» What the exercise asks:
List every line of the listing below that contains the word "Open", copying each such line in full. Only occurrences that match its capitalization count.

====== Data section

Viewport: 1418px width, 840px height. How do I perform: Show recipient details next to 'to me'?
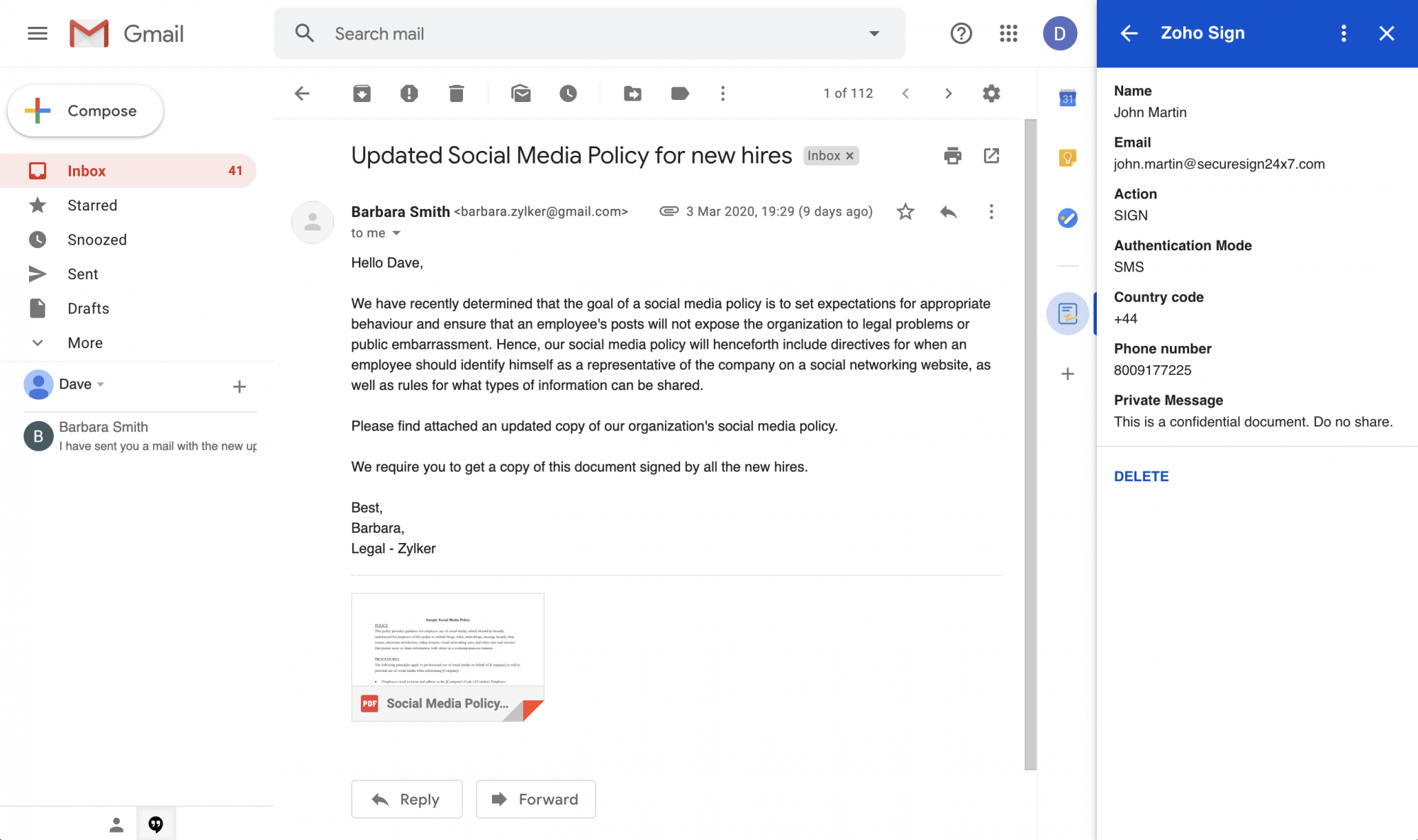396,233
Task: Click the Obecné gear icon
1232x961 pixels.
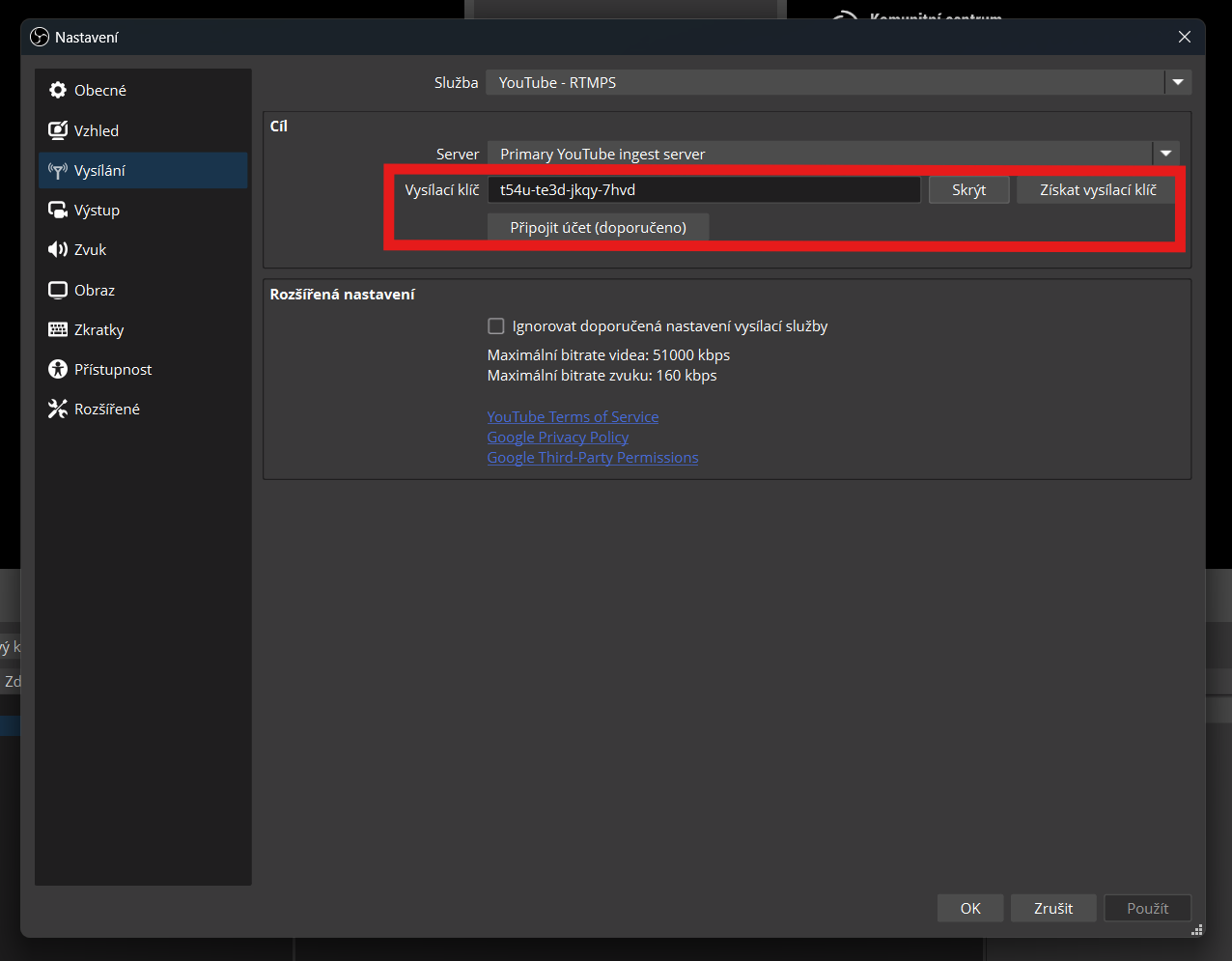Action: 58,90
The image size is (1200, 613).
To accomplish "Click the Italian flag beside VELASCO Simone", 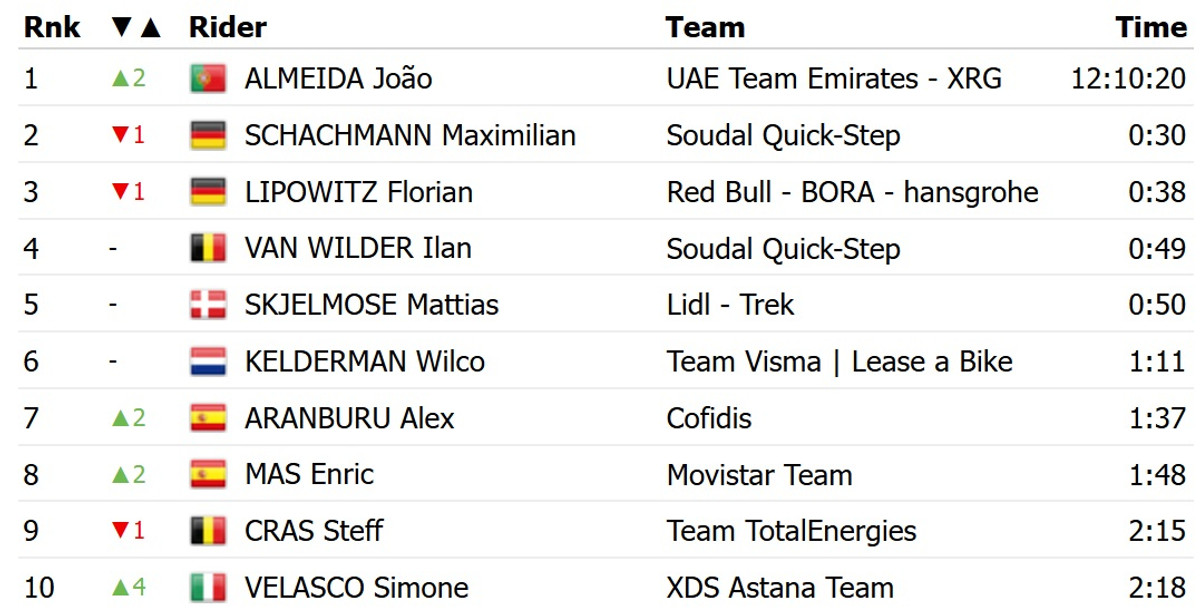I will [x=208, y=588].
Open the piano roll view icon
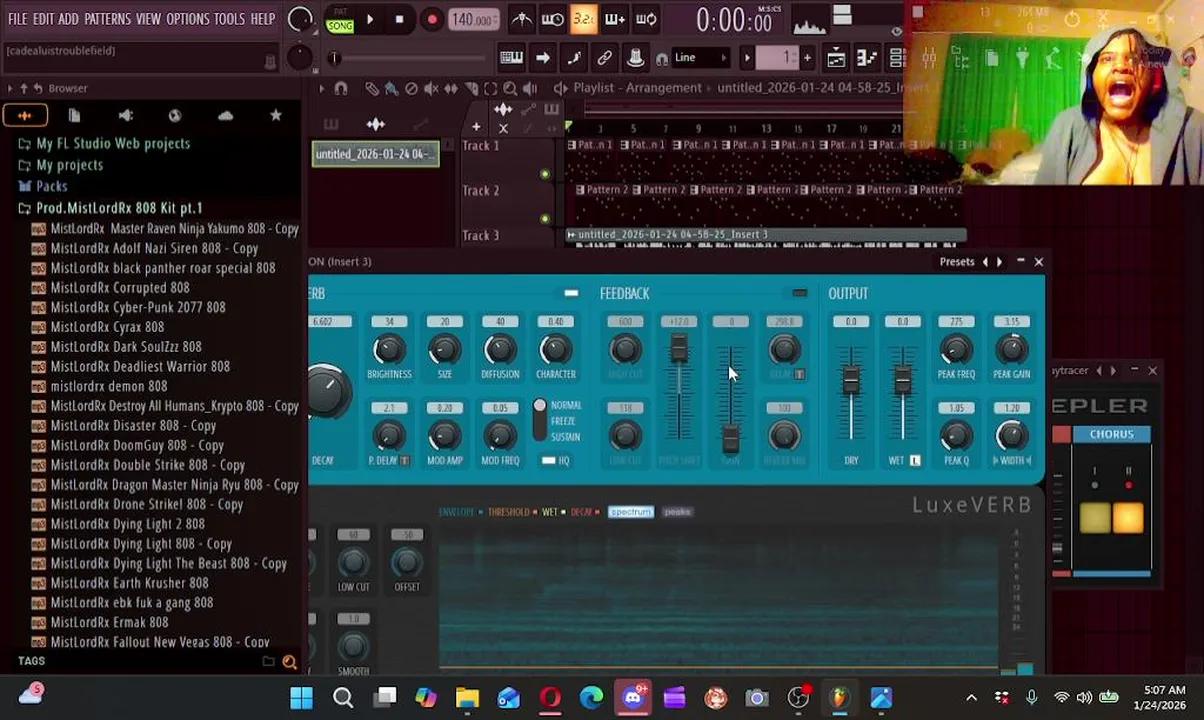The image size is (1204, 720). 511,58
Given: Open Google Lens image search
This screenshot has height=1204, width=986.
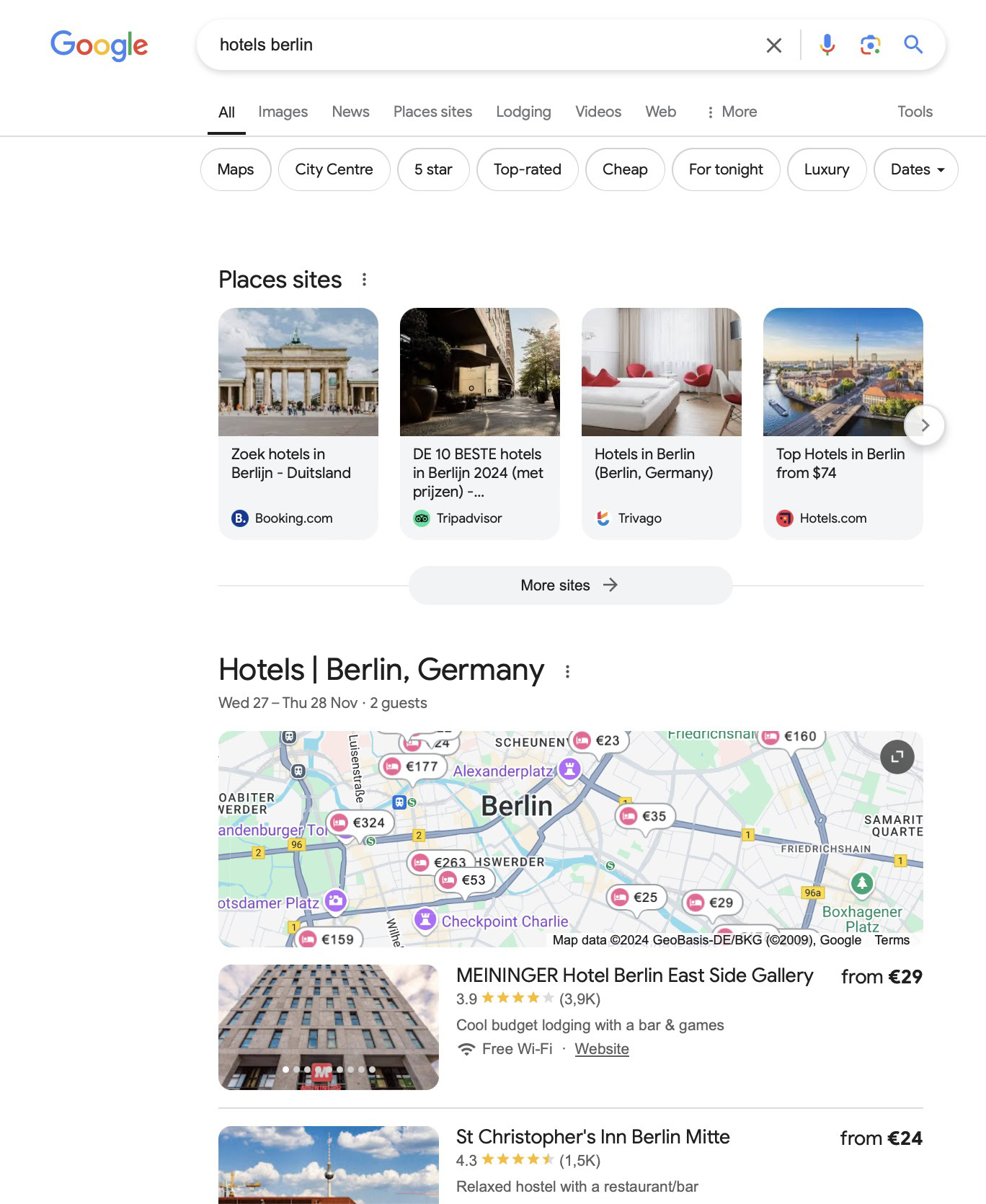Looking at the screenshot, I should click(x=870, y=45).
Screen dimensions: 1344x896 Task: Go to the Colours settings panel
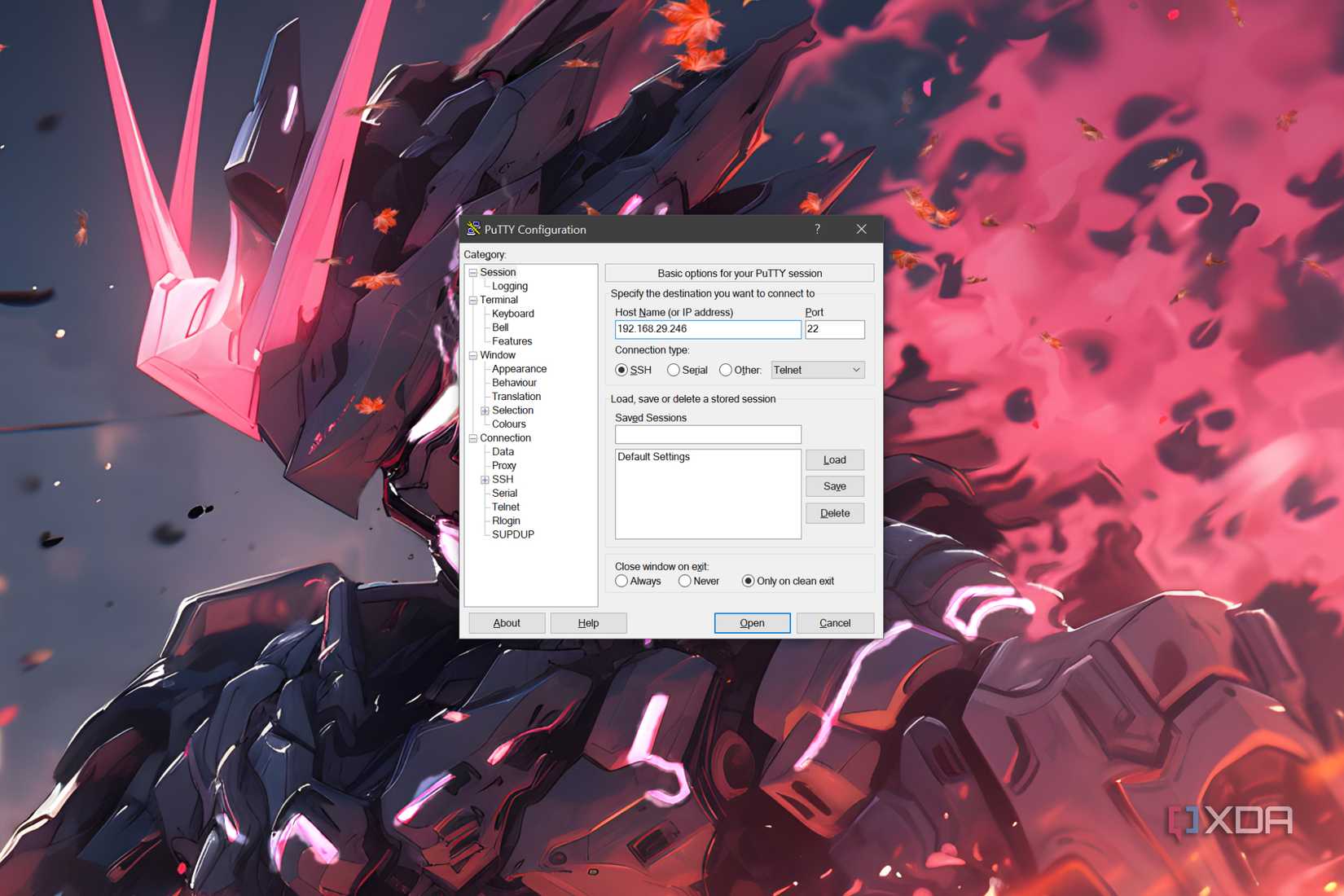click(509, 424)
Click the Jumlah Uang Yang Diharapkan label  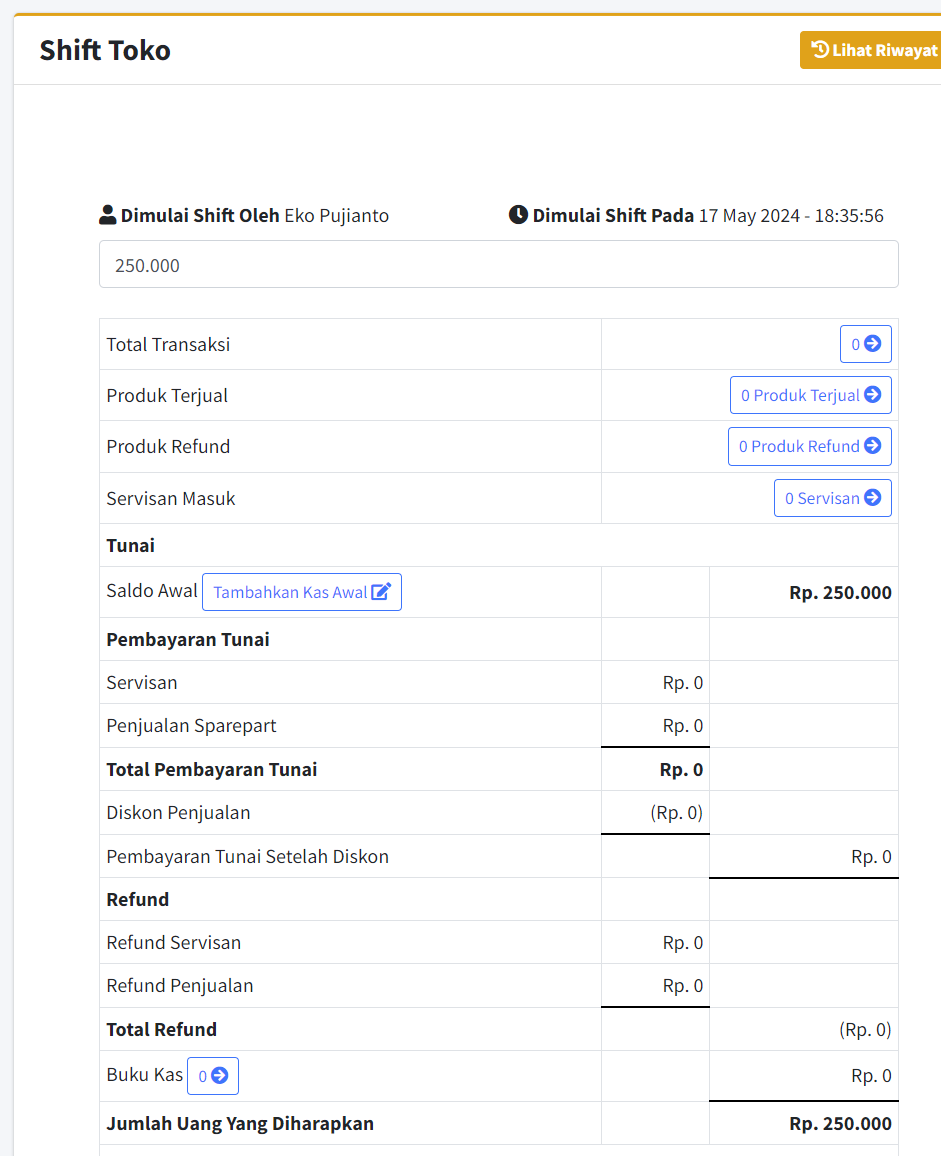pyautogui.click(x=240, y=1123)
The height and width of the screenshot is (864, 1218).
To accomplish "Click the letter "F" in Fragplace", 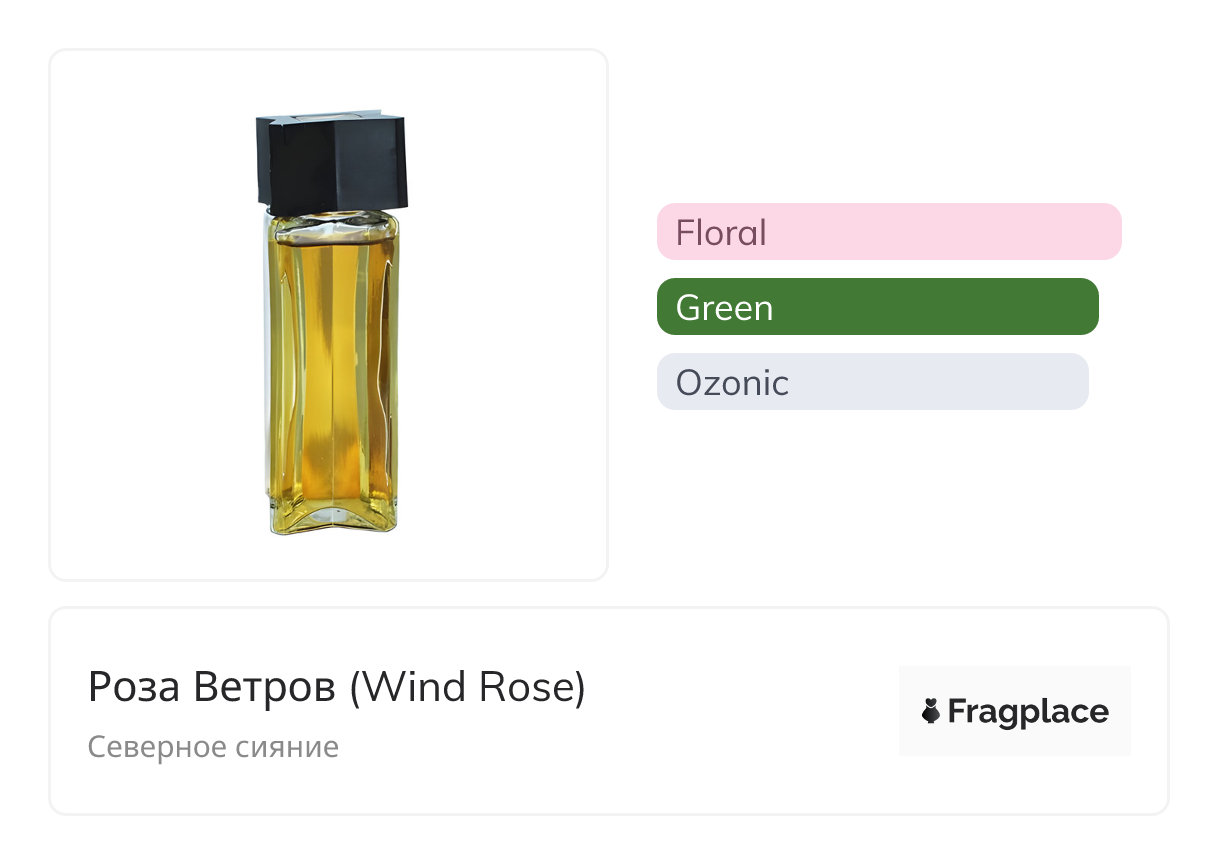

============

» Answer for the task:
Open the piano roll view icon
Given: Open Google Lens image search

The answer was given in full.